Would you recommend the original Conan Doyle stories of Sherlock Holmes to an Elementary fan?
Silly question, right? We're Sherlock Holmes fans, we recommend the Doyle stories to anyone.
But as season two of Elementary approaches, and I contemplate everything the first season gave us, imagining a new fan of Sherlock Holmes who has gotten all of his or her Holmes input from the CBS television show and what they might think when presented with the Canon of Olde, I have to wonder.
We all have our different paths to Sherlock Holmes. Movies, television, pastiches . . . and normally they share some common ground with Doyle's tales, making the transition not too bad. Victorian London, 221B Baker Street, the familiar characters -- all those await the fan of the Downey movies who makes the transition to Doyle. And even though BBC Sherlock is set in the modern day, reading A Study in Scarlet will seem fairly familiar after watching A Study in Pink. Afghanistan, pills, cabman. (What is it about BBC Sherlock that makes one want to use three one-word clues? Oh, yes. Teasers.)
But putting one's self in the place of a CBS Elementary fan who had no previous exposure to Sherlock Holmes . . . what are they going to find in the Doyle stories that reminds them of the TV show they've grown to love?
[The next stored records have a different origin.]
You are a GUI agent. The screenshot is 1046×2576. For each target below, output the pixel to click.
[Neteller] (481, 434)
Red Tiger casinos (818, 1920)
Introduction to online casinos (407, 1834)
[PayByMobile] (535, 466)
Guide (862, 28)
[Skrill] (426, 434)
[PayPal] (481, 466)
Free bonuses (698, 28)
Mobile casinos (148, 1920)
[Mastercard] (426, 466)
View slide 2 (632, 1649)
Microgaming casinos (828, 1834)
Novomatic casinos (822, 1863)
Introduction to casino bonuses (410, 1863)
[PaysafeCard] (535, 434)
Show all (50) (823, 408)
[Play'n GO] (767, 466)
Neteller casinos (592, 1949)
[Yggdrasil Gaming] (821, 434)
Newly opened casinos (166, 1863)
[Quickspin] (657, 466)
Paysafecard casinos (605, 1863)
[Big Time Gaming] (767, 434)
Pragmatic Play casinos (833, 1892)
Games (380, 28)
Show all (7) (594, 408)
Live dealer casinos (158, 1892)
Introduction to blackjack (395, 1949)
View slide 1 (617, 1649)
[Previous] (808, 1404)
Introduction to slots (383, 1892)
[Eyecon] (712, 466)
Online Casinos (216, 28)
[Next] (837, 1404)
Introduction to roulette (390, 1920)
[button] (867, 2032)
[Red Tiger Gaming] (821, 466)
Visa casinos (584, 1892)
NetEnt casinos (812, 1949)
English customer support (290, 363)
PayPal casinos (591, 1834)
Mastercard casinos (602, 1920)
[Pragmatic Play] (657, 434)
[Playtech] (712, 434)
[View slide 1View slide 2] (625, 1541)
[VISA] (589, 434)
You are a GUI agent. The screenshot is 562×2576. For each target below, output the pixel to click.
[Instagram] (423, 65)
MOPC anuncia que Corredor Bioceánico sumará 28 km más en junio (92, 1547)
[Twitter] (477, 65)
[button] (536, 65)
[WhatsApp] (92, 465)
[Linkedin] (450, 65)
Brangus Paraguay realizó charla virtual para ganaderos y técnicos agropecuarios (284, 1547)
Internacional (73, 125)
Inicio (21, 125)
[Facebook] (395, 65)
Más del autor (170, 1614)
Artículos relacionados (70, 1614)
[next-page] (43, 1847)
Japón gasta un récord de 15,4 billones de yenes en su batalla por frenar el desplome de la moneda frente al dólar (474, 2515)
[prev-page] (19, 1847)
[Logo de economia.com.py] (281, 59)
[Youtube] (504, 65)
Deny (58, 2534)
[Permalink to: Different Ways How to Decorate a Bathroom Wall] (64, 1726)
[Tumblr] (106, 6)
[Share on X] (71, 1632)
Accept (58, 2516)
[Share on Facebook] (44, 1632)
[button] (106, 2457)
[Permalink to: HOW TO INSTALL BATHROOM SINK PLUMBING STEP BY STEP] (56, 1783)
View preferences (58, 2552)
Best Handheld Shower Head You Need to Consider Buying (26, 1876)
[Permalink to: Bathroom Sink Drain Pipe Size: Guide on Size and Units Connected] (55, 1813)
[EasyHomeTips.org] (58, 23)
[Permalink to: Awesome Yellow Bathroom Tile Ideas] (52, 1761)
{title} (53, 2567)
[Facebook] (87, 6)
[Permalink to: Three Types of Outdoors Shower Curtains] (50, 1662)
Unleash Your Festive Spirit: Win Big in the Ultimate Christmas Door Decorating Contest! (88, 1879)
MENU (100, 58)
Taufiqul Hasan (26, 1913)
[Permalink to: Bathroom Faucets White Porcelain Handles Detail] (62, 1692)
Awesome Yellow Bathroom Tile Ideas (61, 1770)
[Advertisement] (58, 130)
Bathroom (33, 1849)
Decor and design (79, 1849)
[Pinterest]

Joan Watson is nowhere to be found. Ditto Clyde the turtle. Mrs. Hudson isn't nearly as bright or interesting. Likewise Inspector Gregson.
After making it through A Study in Scarlet, and the Mormon section that is a letdown for every first-timer, the get to the cocaine references of The Sign of the Four and go, "Ah, the addiction is starting! Now we're getting somewhere." And then, immediately after it comes, "A Scandal in Bohemia," and the introduction of the lovely Irene Adler. They get a glimmer of hope for the Sherlock Holmes they saw on CBS.
But the drug issue disappears from sight, as does Ms. Adler, and a bunch of stories later, this guy named Moriarty shows up. And he's not pretty and blonde at all. He's kind of a nerdy old dude.
If they make it through fifty-six stories, they'll get to see Sherlock Holmes keep bees. Along the way they'll get to see a guy named Moran who is nothing like their Moran, a Milverton who is almost a Victorian prequel to their Milverton, and . . . what? Papa Holmes never shows up at all, and of all the off-screen Elementary characters, he's the one I'd be going back to the source to see, were I a fan.
Perhaps the second season will give Elementary fans more of a reason to seek out the Canon to increase their appreciation for their favorite show, but right now? If I was to put myself in their place, I don't think I'd enjoy Doyle at all.